About this exercise: Print only the lines from the one with "Click the Save icon in the SAP toolbar" through the end of the data, exactly, and please omit pictures.

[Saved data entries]

☆ ☆ ☆ ☆ ☆

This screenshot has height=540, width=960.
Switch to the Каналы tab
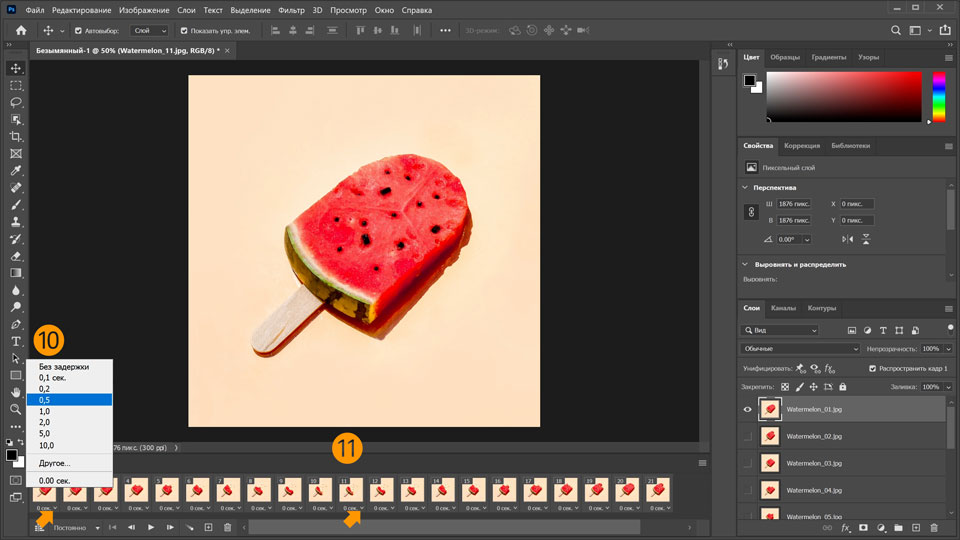click(783, 308)
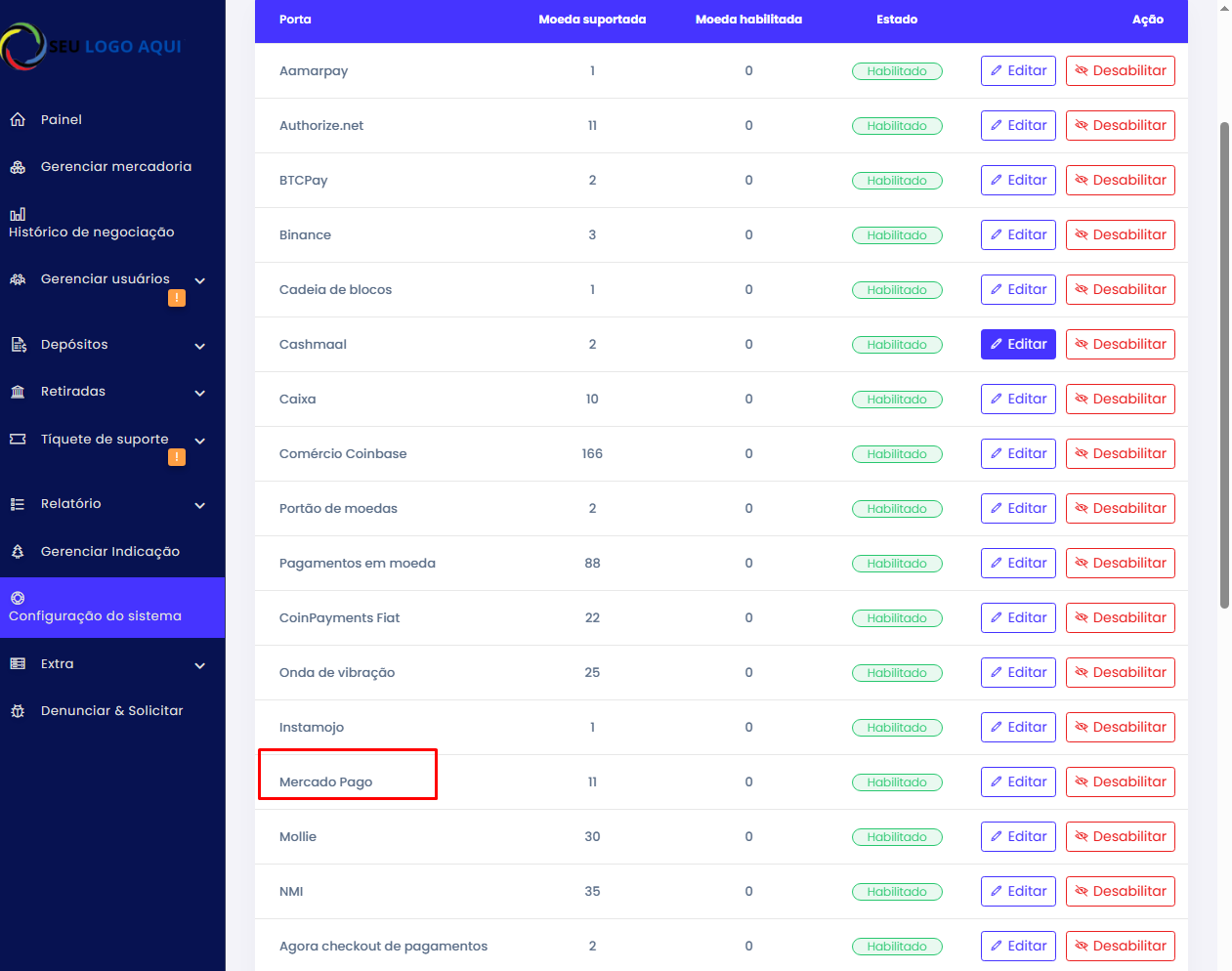Click the orange alert badge under Tíquete de suporte

(177, 457)
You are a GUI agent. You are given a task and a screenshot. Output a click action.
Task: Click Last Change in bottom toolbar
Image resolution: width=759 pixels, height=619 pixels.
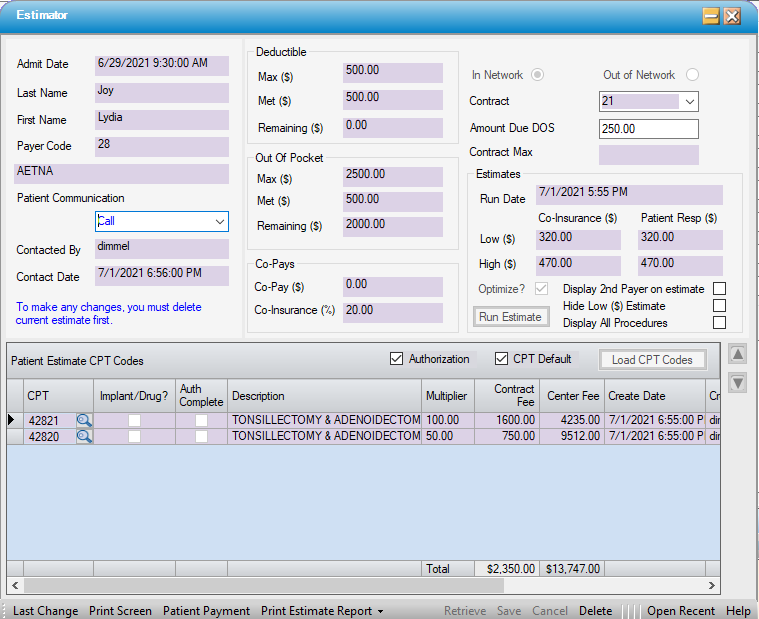45,611
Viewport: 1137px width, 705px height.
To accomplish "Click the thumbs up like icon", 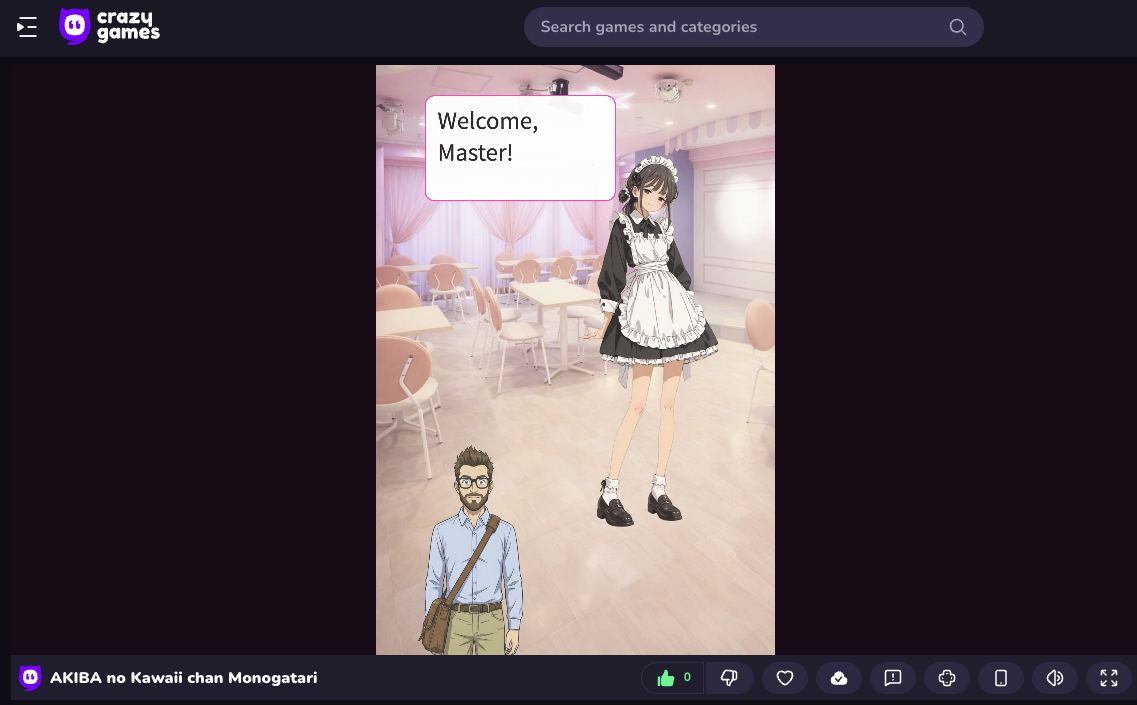I will tap(664, 677).
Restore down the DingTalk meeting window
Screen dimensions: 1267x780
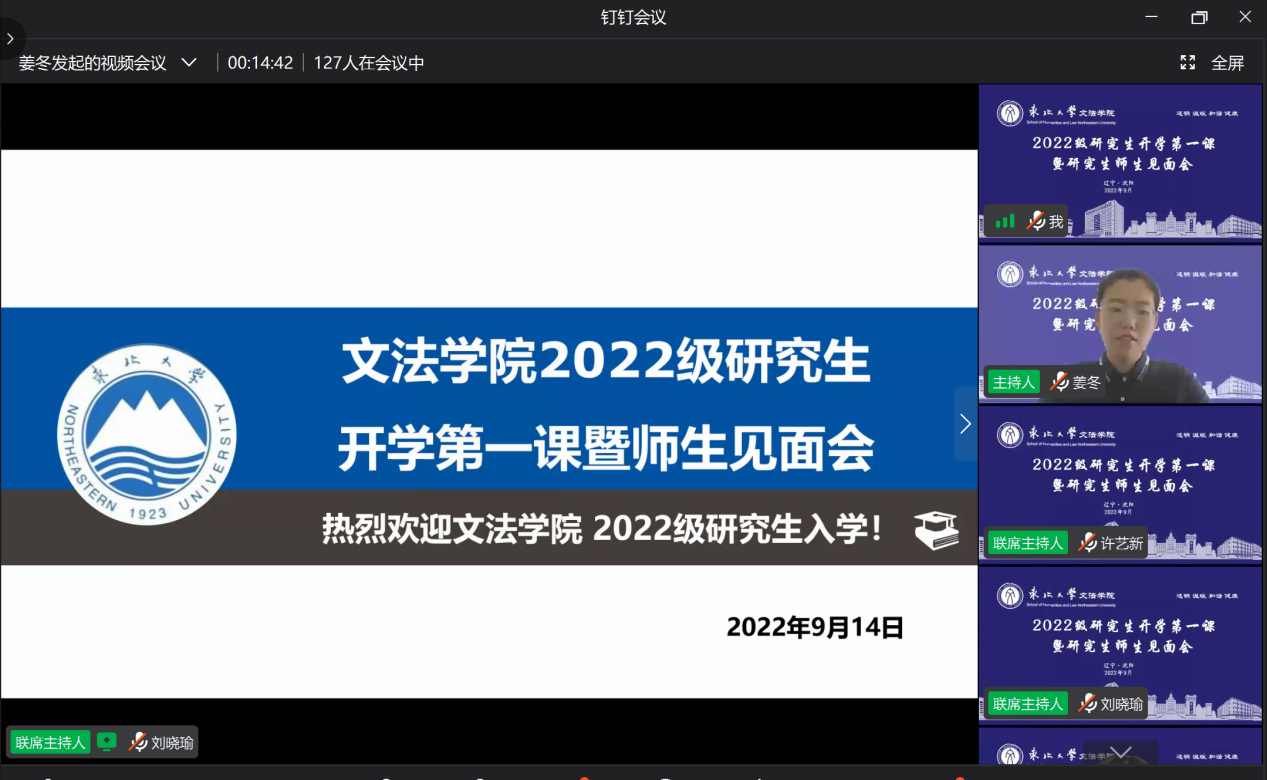(x=1199, y=17)
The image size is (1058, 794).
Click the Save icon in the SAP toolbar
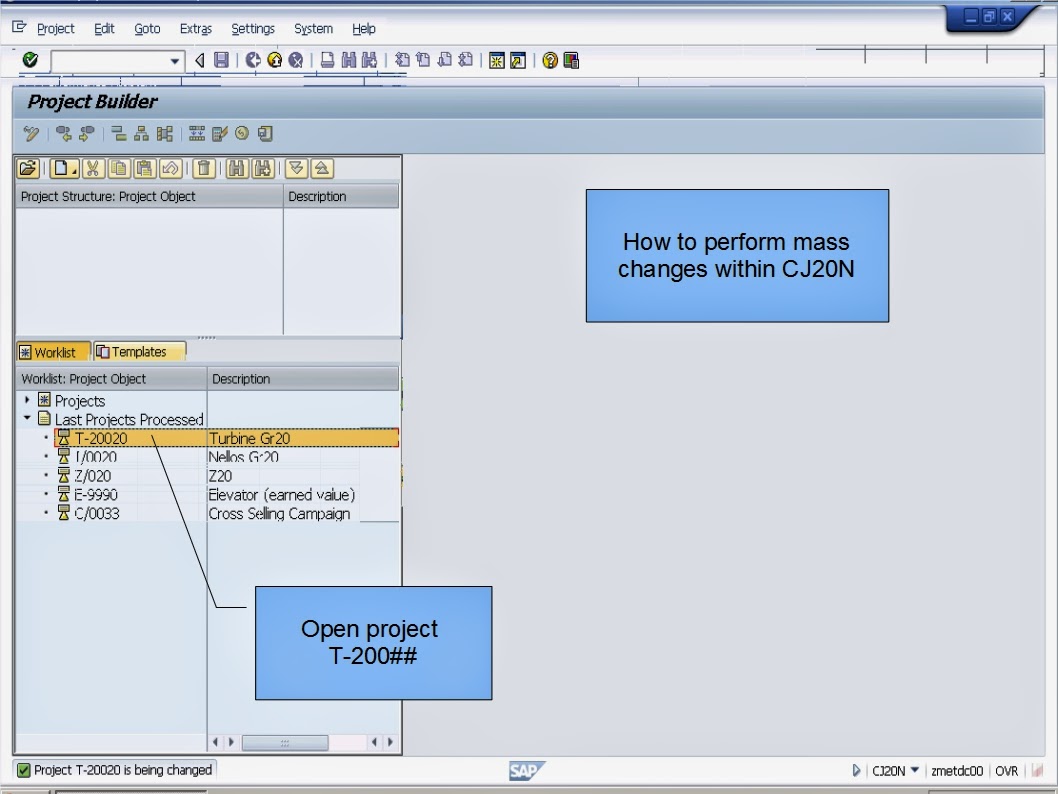tap(219, 61)
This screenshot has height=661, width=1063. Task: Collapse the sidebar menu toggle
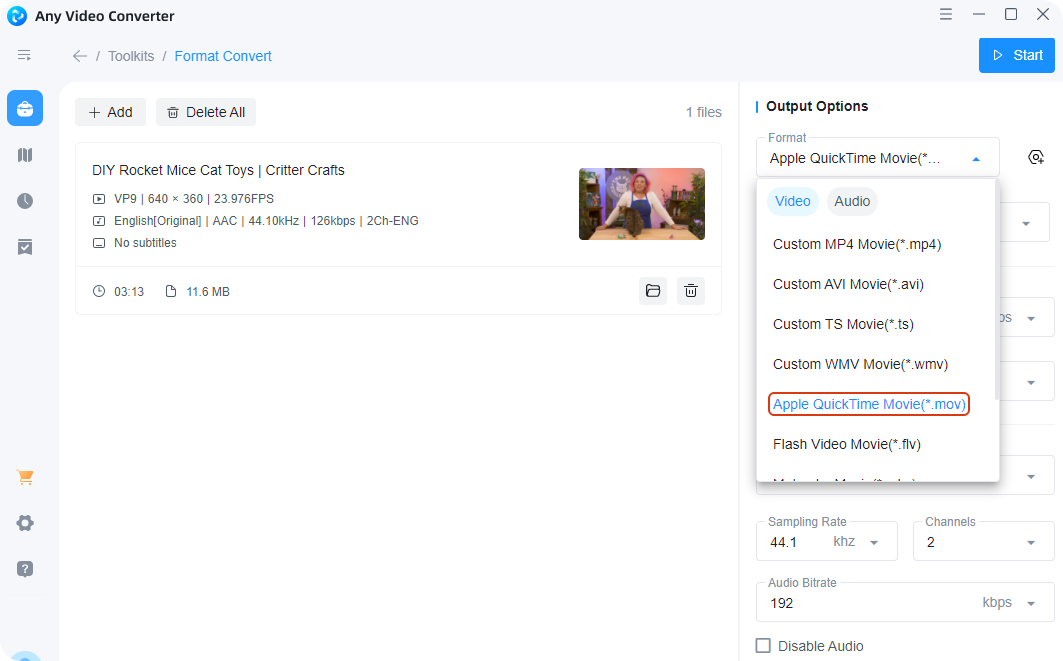[x=25, y=56]
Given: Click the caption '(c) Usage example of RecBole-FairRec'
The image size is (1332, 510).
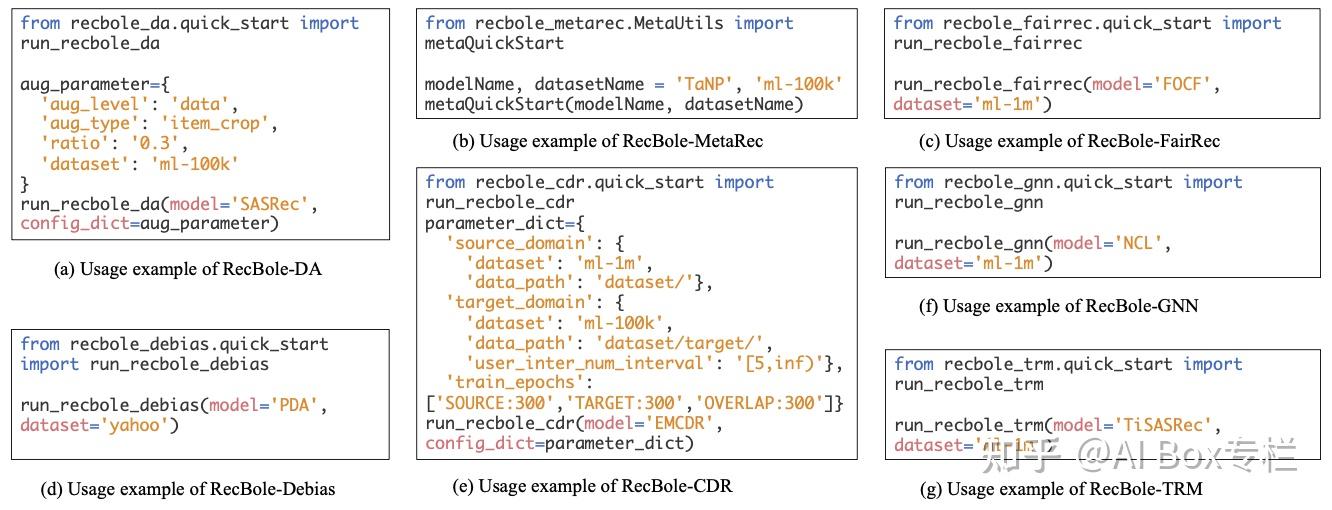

☆ ☆ ☆ ☆ ☆

Exercise response:
Click the Save icon in the SAP toolbar
tap(219, 61)
This screenshot has height=661, width=1063. Task: Collapse the sidebar menu toggle
[x=25, y=56]
Given: Click the caption '(c) Usage example of RecBole-FairRec'
The image size is (1332, 510).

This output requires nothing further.